Ape Escape ti costringeva a titillare il pad | Racconti dall'ospizio
Racconti dall’ospizio è una rubrica in cui raccontiamo i giochi del passato con lo sguardo del presente. Lo sguardo di noi vecchietti.
Era il 1999, vent’anni fa. Avevo dieci anni e, con un amico, misi le mani sul primo Ape Escape. Glielo aveva procurato il padre, spacciatore di giochi scontati in quanto lavoratore presso una catena di supermercati. Subito lo sgomento: in Ape Escape eri costretto a usare entrambe le levette analogiche. Quegli strani affari in gomma nera con la punta tipo naso di cane. Noi bimbi, già rompipalle old school, che «No, si usano le freccette come sul NES, cosa sono sti capezzoli neri?»
Sì, perché il gioco era sviluppato e distribuito da Sony, faso tuto mi, e insomma, c’era un DualShock da vendere sia a chi non aveva ancora comprato una PlayStation, sia a chi lo aveva fatto praticamente al lancio. Ed ecco l’uscirsene con un gioco in cui con l’analogico sinistro muovevi il personaggio e con il destro agitavi il suo retino cattura-scimmie. Scimmie dotate di caschetto che le rendeva intelligenti, in fuga attraverso il tempo per colpa di Specter, primate albino anch’egli accresciuto cerebralmente da un copricapo fantascientifico. E ci vuole poco, a voler conquistare il mondo, se hai passato la vita nella gabbia di uno zoo.
Nei vari livelli, toccava quindi recuperare le scimmie da riportare al loro posto. Ognuna si nascondeva, oppure si aggirava tranquilla in una zona dello stage, pronta a fuggire impazzita nel caso Spike le fosse passato a tiro.
Ape Escape era colorato, frenetico, mischiava platform e stealth, quando strisciavi alle spalle delle scimmie per non farti notare, pronto ad agitare questa benedetta levetta nera per usare il retino. Avanzando nei livelli, le scimmie si facevano più cattive, fino ad essere mortalmente armate. Il tutto impersonando Spike, ragazzino con la passione per i biscotti e per le pettinature inverosimili.
La trama era semplice ma devo dire che il suo essere piuttosto intrigante la rende ancora godibile ora che sono cresciuto, di quelle che vedresti bene in un film d’animazione. I vari filmati tra un livello e l’altro tenevano incollato me e il mio amico, che aspettavamo di scoprire in quale altra zona dello spazio-tempo saremmo finiti, prima di recuperare l’ultima scimmia e fermare una volta per tutte Specter.

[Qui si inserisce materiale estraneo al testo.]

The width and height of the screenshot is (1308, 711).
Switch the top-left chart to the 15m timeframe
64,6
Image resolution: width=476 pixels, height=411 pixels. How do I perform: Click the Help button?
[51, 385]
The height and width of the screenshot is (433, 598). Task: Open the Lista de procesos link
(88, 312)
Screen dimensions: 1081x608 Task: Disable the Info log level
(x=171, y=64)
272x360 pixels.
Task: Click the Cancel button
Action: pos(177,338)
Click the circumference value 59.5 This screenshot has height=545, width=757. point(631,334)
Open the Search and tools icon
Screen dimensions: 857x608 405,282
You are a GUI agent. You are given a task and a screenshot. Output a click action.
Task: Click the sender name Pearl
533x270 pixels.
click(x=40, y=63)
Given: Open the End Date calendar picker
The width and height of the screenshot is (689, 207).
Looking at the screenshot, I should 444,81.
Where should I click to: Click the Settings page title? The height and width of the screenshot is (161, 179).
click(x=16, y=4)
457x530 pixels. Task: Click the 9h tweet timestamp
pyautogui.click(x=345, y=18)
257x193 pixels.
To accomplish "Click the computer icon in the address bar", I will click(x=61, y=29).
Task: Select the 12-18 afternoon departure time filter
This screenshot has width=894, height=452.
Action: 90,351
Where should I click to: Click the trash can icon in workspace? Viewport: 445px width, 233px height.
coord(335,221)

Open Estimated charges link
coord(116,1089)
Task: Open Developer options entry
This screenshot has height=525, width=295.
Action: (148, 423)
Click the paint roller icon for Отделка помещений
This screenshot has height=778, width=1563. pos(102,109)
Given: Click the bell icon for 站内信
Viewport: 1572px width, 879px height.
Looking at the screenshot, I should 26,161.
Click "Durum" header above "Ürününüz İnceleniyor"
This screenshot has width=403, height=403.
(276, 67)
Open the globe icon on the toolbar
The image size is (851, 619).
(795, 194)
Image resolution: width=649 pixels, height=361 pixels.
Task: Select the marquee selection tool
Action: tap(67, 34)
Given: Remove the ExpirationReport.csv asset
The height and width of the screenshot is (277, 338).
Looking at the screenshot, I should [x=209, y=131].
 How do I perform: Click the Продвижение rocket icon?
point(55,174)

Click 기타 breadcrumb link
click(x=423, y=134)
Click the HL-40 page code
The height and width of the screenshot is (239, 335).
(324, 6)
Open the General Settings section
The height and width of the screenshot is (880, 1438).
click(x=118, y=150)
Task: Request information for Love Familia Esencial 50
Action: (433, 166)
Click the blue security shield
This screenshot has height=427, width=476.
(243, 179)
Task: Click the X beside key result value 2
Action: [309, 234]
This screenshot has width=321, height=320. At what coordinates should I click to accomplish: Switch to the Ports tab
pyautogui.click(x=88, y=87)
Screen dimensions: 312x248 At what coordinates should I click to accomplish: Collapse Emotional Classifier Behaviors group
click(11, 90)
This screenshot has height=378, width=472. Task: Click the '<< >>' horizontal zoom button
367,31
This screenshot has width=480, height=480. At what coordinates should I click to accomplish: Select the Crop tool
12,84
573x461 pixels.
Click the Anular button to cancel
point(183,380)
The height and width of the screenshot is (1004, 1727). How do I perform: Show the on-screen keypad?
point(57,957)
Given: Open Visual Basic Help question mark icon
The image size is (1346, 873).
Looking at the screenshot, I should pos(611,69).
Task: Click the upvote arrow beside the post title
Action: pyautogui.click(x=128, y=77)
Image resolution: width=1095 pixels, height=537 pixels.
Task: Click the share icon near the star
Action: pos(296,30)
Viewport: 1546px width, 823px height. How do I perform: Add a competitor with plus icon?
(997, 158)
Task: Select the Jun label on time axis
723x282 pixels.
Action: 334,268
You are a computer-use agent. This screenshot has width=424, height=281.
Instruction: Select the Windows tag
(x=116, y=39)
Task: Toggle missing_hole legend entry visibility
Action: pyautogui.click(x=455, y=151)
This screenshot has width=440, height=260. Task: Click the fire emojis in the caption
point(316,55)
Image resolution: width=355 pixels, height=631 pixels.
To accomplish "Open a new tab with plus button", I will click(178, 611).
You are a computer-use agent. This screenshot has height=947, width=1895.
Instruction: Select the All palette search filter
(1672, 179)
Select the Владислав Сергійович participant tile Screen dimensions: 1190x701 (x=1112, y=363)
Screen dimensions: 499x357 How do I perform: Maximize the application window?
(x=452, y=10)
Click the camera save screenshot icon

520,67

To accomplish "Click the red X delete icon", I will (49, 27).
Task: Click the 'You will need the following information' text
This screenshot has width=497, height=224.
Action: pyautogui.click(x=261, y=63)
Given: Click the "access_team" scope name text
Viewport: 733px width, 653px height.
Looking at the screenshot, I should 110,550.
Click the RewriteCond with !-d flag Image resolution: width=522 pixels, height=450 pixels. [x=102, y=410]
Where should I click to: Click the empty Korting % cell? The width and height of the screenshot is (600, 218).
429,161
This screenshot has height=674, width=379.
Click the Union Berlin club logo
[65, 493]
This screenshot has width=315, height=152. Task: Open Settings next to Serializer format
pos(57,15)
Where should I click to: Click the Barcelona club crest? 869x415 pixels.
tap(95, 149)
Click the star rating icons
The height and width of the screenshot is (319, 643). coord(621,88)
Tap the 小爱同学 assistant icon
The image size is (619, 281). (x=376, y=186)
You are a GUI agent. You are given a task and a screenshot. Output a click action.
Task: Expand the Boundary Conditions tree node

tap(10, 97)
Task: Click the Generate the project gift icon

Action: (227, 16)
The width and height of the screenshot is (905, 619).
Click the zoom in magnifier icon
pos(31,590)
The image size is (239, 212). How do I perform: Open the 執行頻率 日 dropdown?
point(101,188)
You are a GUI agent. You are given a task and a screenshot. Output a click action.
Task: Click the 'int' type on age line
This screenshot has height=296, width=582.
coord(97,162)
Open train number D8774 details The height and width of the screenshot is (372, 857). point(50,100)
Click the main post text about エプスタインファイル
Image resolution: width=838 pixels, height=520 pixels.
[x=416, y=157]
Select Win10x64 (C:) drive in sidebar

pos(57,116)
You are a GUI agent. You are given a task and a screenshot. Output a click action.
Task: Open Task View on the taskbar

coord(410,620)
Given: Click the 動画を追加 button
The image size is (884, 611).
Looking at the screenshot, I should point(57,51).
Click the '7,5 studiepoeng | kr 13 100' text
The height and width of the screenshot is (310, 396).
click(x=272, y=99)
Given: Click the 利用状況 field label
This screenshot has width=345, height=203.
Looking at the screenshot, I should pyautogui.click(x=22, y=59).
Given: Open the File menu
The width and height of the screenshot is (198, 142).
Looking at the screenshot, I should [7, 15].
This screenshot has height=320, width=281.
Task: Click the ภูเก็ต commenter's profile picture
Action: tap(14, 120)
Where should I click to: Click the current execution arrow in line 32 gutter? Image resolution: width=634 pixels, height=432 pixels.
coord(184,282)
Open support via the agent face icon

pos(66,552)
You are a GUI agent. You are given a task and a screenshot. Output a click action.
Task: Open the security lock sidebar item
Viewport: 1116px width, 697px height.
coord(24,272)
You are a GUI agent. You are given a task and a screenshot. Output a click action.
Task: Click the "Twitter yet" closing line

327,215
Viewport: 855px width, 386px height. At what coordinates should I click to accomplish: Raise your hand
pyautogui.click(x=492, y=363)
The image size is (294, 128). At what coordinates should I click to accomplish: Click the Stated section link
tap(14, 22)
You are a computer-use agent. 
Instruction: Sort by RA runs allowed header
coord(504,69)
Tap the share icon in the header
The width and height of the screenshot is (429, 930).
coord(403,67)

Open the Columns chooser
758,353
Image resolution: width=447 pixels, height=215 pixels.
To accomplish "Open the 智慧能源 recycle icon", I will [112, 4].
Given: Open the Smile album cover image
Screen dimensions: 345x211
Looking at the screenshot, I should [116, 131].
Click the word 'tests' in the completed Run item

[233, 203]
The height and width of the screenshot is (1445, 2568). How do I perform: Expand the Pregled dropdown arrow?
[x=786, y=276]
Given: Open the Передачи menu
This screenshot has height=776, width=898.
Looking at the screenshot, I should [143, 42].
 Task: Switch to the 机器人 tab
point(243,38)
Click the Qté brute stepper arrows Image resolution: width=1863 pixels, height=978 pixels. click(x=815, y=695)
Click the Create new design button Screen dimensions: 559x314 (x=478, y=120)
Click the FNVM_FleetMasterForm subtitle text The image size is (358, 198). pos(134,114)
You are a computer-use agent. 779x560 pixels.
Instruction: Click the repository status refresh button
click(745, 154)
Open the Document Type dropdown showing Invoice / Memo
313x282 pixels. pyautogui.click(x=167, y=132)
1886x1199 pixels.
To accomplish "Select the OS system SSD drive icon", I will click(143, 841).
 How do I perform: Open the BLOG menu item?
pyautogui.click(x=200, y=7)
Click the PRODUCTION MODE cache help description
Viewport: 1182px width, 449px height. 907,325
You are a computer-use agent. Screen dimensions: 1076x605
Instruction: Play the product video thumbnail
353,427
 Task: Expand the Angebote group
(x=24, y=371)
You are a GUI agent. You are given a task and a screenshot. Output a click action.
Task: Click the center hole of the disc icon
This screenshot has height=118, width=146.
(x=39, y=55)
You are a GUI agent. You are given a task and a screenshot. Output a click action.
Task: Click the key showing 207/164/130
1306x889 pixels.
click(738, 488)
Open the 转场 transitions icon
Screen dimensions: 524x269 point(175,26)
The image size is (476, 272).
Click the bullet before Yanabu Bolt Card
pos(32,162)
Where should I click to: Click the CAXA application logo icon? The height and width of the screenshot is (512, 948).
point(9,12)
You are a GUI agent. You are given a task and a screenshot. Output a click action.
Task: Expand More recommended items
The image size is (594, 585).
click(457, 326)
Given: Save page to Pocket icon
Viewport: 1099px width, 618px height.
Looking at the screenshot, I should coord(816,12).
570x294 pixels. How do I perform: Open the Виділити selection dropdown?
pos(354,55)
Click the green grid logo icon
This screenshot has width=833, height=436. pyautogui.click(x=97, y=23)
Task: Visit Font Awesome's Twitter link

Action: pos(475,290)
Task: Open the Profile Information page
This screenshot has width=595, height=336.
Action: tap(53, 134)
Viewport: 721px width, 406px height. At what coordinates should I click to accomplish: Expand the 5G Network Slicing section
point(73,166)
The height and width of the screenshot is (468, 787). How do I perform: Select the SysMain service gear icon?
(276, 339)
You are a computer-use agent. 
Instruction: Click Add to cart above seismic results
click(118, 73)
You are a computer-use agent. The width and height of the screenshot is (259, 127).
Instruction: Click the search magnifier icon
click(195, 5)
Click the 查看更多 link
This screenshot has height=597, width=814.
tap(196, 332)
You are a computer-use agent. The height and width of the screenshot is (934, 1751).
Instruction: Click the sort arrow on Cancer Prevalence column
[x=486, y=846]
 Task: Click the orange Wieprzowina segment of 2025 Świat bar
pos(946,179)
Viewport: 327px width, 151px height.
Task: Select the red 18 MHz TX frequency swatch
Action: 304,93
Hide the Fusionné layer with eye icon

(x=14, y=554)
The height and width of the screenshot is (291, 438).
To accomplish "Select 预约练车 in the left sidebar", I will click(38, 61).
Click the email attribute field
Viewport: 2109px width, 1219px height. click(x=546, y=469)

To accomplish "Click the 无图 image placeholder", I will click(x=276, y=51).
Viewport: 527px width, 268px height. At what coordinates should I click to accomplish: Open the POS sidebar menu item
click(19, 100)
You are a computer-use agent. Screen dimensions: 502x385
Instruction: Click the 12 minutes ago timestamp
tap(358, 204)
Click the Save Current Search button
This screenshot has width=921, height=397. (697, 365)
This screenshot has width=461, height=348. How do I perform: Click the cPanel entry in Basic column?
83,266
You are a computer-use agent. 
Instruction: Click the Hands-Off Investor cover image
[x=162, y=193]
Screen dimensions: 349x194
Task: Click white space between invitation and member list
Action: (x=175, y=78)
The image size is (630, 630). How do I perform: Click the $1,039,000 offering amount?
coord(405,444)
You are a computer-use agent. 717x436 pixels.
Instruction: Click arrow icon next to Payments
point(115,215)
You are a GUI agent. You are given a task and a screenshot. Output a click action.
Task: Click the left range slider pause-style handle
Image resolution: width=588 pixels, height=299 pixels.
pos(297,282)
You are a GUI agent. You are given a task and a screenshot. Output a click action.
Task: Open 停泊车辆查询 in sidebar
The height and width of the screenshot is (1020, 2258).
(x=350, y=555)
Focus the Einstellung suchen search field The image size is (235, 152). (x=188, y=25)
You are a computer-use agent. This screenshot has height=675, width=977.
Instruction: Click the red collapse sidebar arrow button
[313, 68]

Oltre al retino, c’era tutta una serie di gagdet che potevano essere assegnati ai tasti croce, triangolo, cerchio e quadrato. Ricordo bene la macchinina telecomandata che si infilava nei buchi e premeva i tastoni che aprivano gabbie, portoni, muovevano ponti… o l’elica che permetteva di volare e planare, per raggiungere le scimmie nei posti dove, bastardissime, si erano nascoste. Il livello che odiavo di più era quello con un lago enorme da attraversare in canotto giallo, muovendo gli analogici a ritmo come remi. Per uno che non sa nuotare, l’inferno, visto che un enorme pesce minacciava le acque. Gli incubi di un bambino di dieci anni.
Era comunque già il delirio del collezionismo e del completismo, con un tot di scimmie per livello e la gloria di scoprire mano a mano come catturarle tutte. Nei tempi in cui internet era agli albori e ancora si smaniava per trovare le soluzioni sulle riviste.
Ape Escape, sicuramente, è un gran candidato per i remake di questa generazione, e devo dire che non mi spiacerebbe affatto tornare a catturare scimmie. Anche perché la saga è durata altri due capitoli, più spin-off portatili e un’avventura anche su PlayStation 3, a colpi di Move. Sony non ha mai dimenticato il suo spacciatore di analogici e forse è tempo di rispolverare il retino. Gotcha!